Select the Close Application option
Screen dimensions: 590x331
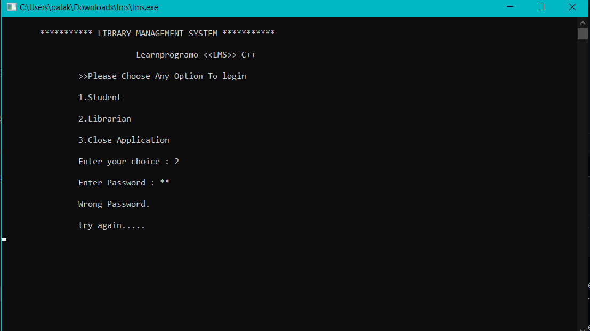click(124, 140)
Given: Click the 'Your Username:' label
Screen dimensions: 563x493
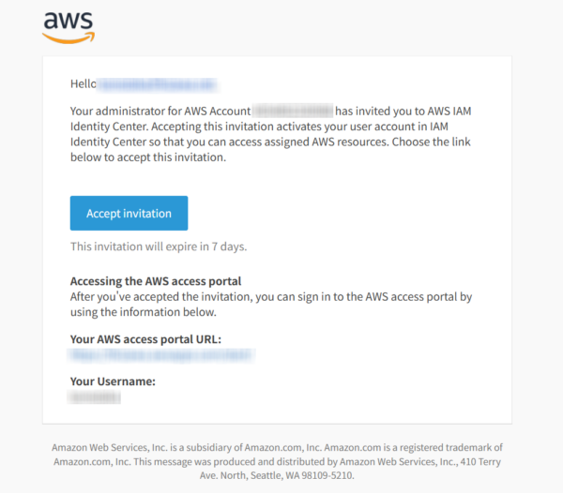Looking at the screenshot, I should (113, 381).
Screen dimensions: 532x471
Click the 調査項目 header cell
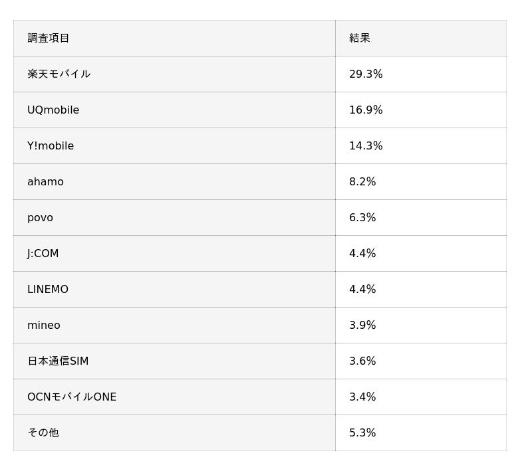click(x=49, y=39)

- - - - - - -

■ SHORT EXERCISE
Copy the items word for word from the line with "Screen dimensions: 532x471" through the end of the items, leaving the pictures out.

■ PROBLEM SOLUTION
Screen dimensions: 532x471
Click the 調査項目 header cell
click(x=49, y=39)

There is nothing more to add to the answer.